*DO THIS*
Recast the stretch from the line containing "Open 三星键盘 设置" through the end of the rows as a JSON list of strings, one string per line. Skip blank lines and leave the pictures out.
====== INFORMATION PROVIDED ======
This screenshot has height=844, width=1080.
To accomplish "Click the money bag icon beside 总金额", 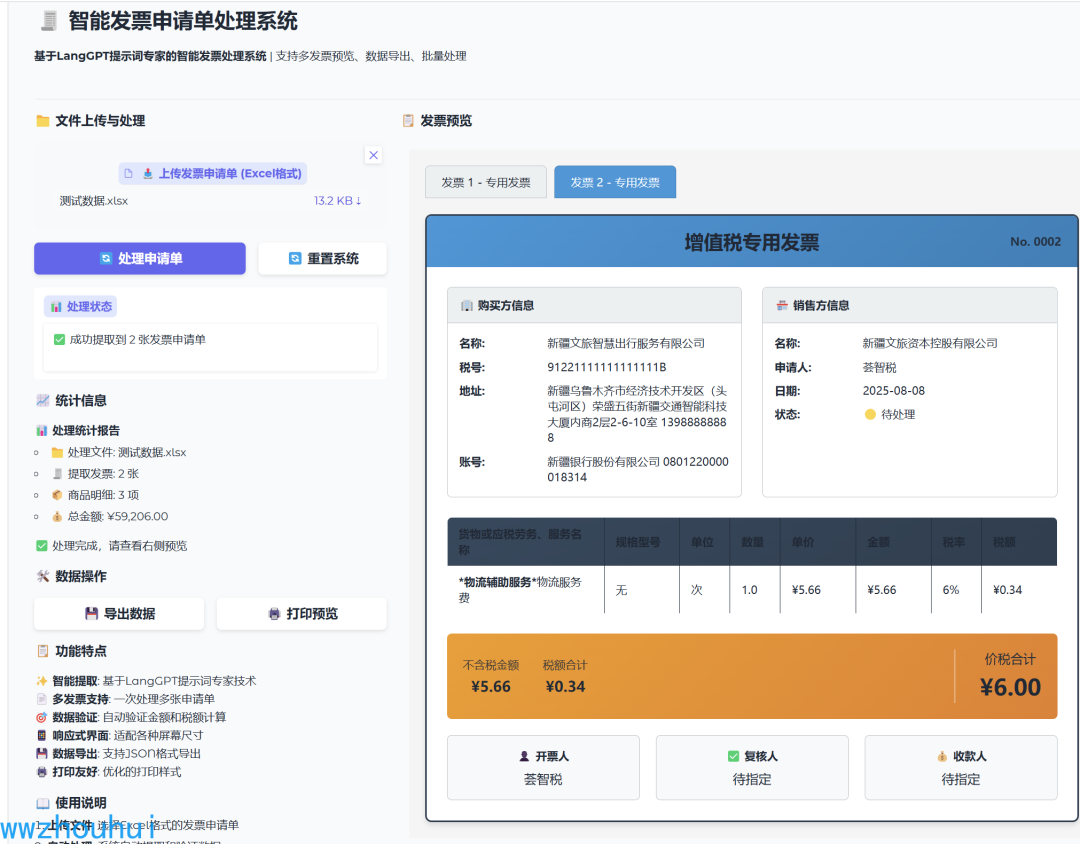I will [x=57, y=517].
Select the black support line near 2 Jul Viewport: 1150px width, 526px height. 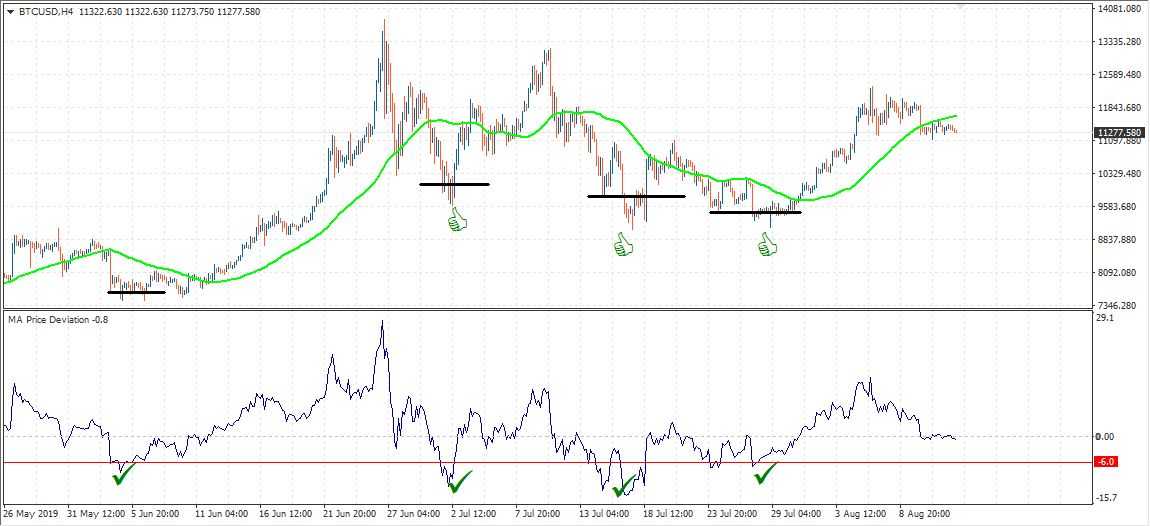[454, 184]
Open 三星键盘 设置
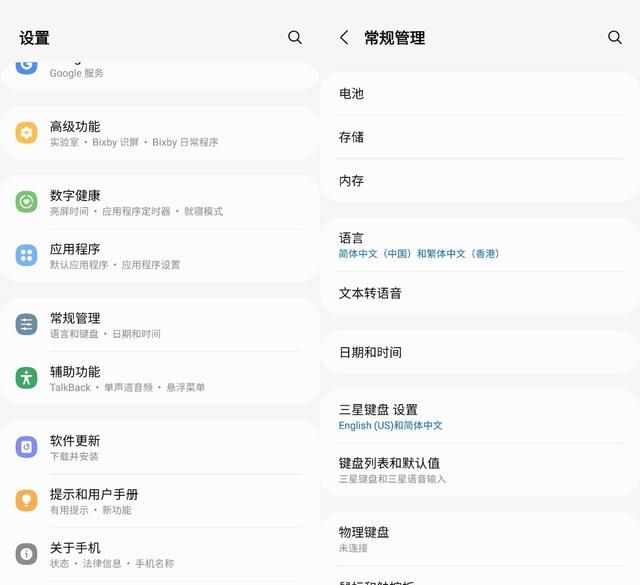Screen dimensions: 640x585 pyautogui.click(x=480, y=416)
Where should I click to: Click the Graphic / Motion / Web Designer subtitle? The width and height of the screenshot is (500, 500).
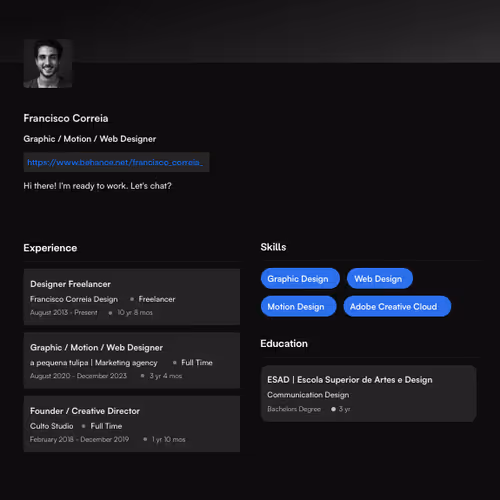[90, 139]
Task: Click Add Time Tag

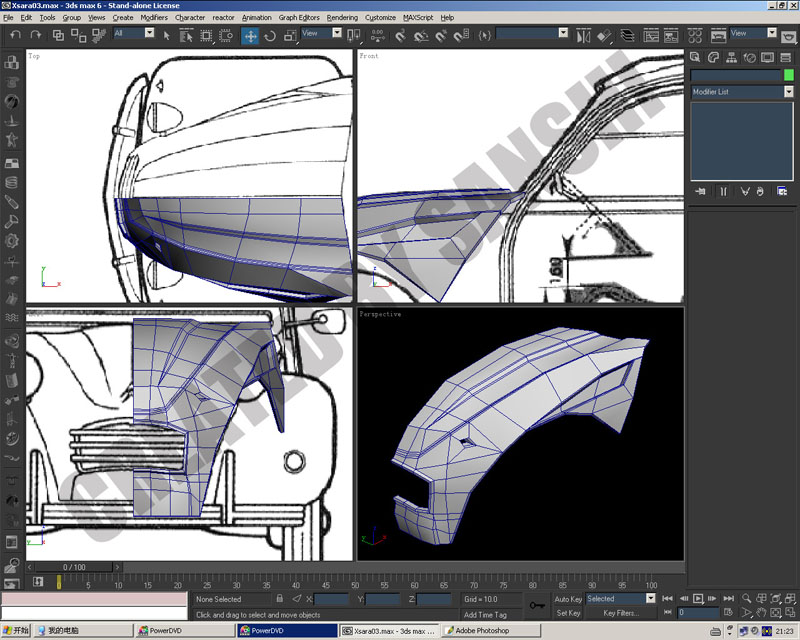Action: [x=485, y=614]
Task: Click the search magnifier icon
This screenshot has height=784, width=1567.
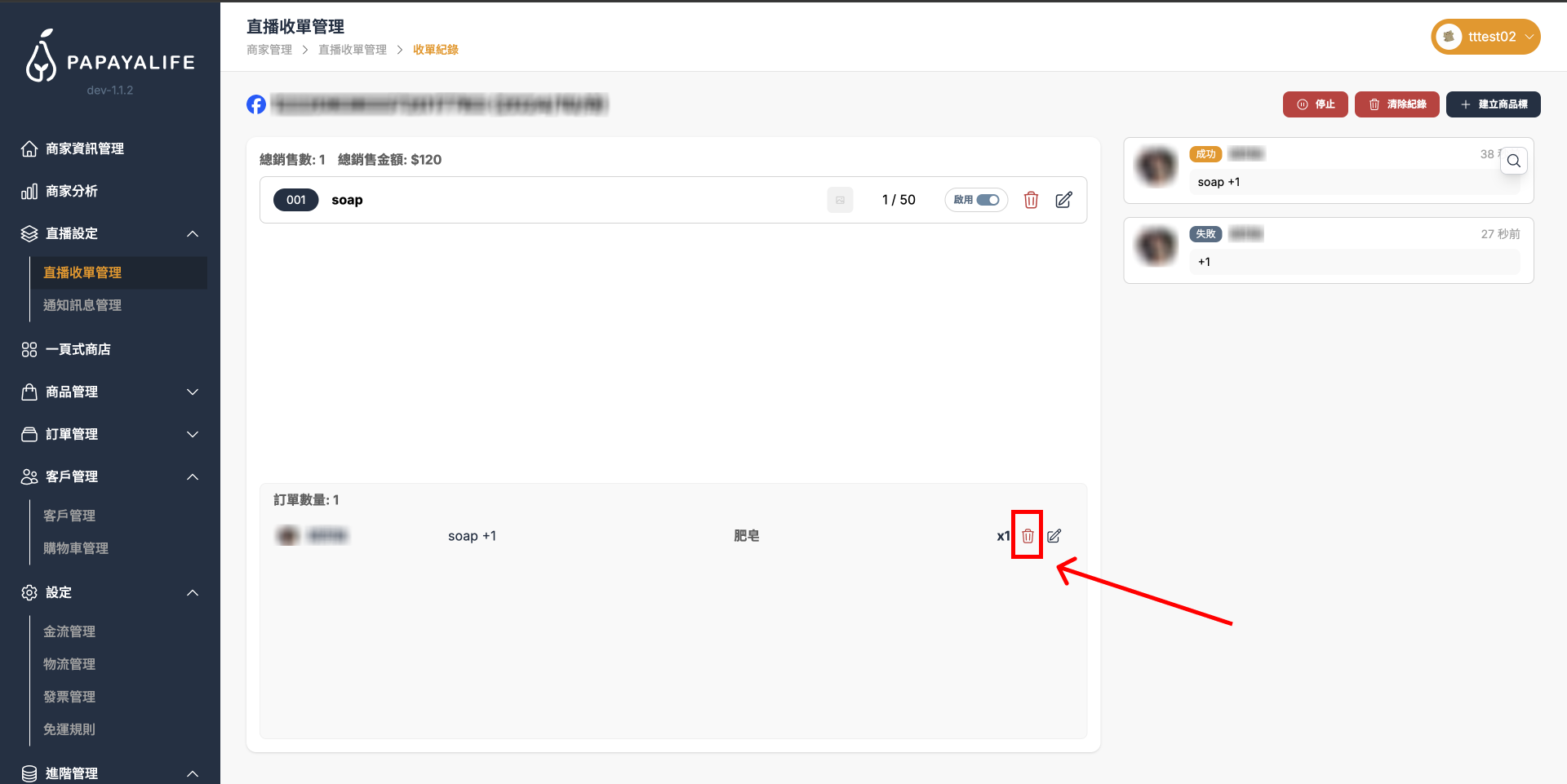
======
*COMPLETED TASK*
[
  "Open 三星键盘 设置",
  "Screen dimensions: 640x585 pyautogui.click(x=480, y=416)",
  "Where should I click to: Click the Graphic / Motion / Web Designer subtitle? The width and height of the screenshot is (500, 500).",
  "[90, 139]",
  "Task: Click Add Time Tag",
  "Action: [x=485, y=614]",
  "Task: Click the search magnifier icon",
  "This screenshot has height=784, width=1567."
]